Humans love to hear stories about secret plots and cover-ups. They intrigue us, shock us, confirm our deepest fears and beliefs, nourish our sense of moral outrage, give us antagonists to blame, and inspire us to “speak truth to power.” They are also quite frequently false, even when they claim to be based on proven facts. Consider the following examples:
These and many other conspiracy theories continue to be accepted as true by misinformed believers. They receive major attention in the news media, in social networks like YouTube, Facebook, and Instagram, and in documentaries, movies, and novels (which often suggest they are “based on a true story”).
Though the emergence of electronic media has made it easier and faster for conspiracy theories to be shared widely, stories about deceptions and cover-ups are probably as old as humanity itself. Fortunately, there now exists a wide and well-researched body of research and investigation that debunks all of the above claims in detail (and countless others like them that emerge every year). But few people have the time, will, or energy to conduct a thorough and careful examination of any of these subjects, including the countervailing research. Also, few of us have the appropriate training and emotional self-discipline to avoid being misled by alluring conspiracy claims that we feel must be true.
We cannot deny that a wealth of evidence exists proving that actual conspiracies do take place frequently, from tax-evasion schemes to the Watergate Scandal to assassinations and coup d’états sponsored by numerous intelligence agencies (CIA, FSB/KGB, Mossad, VAJA, ISI, MI-6, DGSE).
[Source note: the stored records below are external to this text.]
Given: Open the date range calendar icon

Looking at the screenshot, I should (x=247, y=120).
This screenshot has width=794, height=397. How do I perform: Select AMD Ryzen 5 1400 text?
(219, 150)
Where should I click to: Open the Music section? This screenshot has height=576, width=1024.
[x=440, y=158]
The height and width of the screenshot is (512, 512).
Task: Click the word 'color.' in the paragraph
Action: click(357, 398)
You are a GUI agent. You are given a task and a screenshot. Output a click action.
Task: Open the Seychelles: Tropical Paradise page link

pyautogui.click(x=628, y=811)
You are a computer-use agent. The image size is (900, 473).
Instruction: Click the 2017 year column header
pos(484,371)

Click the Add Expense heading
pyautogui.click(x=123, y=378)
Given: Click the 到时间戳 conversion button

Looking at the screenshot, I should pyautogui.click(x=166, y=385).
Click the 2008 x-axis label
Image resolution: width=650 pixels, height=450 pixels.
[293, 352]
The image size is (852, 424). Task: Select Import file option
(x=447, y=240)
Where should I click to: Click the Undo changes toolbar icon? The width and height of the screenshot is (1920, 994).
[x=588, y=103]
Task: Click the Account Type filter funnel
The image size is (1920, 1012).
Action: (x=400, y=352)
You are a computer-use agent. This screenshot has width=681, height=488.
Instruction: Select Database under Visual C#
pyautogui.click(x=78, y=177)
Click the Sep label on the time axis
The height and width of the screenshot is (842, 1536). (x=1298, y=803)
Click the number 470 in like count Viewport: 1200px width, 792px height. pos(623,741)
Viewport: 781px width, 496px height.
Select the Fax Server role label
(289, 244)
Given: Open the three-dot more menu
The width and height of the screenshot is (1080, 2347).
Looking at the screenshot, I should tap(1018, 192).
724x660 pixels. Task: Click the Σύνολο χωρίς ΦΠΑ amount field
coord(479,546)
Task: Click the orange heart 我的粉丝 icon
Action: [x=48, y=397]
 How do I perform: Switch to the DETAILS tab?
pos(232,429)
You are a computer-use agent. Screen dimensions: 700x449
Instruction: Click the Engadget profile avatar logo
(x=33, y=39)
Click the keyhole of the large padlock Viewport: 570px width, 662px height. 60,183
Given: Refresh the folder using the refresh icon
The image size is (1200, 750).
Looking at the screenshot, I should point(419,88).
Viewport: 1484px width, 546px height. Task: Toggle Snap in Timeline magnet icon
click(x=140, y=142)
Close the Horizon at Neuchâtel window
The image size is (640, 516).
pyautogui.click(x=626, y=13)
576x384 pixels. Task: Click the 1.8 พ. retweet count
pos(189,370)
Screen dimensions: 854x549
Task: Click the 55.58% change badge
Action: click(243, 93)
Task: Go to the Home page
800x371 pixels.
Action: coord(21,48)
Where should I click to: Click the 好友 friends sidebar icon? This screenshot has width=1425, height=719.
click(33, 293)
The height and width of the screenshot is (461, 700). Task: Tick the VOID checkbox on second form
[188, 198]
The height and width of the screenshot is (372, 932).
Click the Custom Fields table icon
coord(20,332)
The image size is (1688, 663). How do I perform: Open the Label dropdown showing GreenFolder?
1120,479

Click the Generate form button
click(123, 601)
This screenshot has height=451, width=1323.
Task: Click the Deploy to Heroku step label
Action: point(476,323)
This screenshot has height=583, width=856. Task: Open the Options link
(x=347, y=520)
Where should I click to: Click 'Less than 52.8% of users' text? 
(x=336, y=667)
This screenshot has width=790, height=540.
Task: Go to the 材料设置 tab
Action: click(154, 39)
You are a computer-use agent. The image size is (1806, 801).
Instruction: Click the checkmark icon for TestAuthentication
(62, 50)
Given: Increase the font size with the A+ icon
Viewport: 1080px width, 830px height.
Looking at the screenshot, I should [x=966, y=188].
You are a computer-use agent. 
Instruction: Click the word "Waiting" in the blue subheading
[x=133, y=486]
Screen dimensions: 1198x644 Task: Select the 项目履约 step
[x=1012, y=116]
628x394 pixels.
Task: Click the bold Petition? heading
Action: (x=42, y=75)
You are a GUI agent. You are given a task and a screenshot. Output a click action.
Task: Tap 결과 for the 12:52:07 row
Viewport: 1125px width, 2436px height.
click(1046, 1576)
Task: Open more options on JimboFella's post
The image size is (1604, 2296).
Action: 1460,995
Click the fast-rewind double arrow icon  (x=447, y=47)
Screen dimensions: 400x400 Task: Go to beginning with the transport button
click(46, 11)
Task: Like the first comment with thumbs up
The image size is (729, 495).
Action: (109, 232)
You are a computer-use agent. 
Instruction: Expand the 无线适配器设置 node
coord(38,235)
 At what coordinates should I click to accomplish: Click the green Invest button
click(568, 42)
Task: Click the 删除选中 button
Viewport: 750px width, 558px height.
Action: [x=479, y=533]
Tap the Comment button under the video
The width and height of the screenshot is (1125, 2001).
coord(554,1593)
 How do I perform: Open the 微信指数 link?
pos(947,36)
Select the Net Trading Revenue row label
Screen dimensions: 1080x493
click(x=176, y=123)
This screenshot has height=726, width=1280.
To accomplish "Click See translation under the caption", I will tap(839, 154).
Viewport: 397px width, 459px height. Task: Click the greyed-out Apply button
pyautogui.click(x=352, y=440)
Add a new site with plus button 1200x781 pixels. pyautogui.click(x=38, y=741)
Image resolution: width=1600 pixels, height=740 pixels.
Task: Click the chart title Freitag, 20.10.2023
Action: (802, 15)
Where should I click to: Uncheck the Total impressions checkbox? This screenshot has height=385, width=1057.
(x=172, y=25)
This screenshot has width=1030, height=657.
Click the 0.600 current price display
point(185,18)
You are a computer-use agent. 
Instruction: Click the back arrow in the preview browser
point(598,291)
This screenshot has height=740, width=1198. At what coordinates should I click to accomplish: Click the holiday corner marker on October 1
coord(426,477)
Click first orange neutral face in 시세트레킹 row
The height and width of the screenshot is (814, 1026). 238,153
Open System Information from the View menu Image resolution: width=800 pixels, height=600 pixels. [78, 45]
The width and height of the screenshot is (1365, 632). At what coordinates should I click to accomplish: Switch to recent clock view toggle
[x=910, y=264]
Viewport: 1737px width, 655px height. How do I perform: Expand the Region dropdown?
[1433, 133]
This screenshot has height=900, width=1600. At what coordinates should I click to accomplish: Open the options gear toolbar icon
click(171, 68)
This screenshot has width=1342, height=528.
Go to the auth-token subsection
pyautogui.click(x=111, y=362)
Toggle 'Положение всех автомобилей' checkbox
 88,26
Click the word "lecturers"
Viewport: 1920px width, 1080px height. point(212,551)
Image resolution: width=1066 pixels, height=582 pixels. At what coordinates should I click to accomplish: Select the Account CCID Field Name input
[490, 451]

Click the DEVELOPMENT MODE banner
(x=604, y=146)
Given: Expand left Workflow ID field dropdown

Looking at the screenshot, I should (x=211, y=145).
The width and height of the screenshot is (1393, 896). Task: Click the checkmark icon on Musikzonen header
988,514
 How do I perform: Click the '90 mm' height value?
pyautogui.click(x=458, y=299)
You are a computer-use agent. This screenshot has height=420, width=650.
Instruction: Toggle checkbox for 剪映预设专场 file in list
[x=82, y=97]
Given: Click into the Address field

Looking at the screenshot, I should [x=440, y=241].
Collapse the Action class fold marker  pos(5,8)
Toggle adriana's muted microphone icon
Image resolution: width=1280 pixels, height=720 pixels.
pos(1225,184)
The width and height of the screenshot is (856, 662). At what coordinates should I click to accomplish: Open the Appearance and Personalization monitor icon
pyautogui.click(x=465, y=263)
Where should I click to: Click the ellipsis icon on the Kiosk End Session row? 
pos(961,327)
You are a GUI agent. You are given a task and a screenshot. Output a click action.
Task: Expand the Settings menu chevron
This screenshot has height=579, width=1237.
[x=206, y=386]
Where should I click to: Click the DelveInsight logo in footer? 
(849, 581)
Indeed, some conspiracies are just part of the way humans try to cut corners to gain an advantage over their rivals (e.g., industrial espionage), and some are even done with good intentions (e.g., governments spying on others for national security purposes).
So how can we know if a conspiracy claim is likely to be true? When should we view such claims cautiously? And when should we discard such claims altogether?
A conspiracy is a secret arrangement between two or more people with the intention of manipulating or taking advantage of others. It comes from the Latin conspirare, which literally means “to breathe together.” The term can technically apply to any type of secret pact (e.g., planning a surprise party) though it generally refers to a nefarious or illegal plot to hide or distort information, gain or maintain power under false pretenses, or circumvent legal, financial, or political rules for personal gain. Because conspiracies are secretive by nature, they are more often presumed than confirmed.
And because conspiracies are, by definition, secretive, they can be hard for casual observers to detect. Investigative journalists and law enforcement officials often stumble across conspiracies while investigating suspicious activities without knowing that the plot existed, or its full extent. For example, decades of sexual abuses that had been covered up by Catholic clergy in Boston were exposed in 2002 by Boston Globe reporters. Similarly, the Fundamentalist Latter Day Saints cult leader, Warren Jeffs, secretly orchestrated and took part in the sexual abuse of dozens of minors, something that was only discovered after a 2008 hoax phone call triggered a police raid of the group’s YFZ Ranch in Eldorado, Texas.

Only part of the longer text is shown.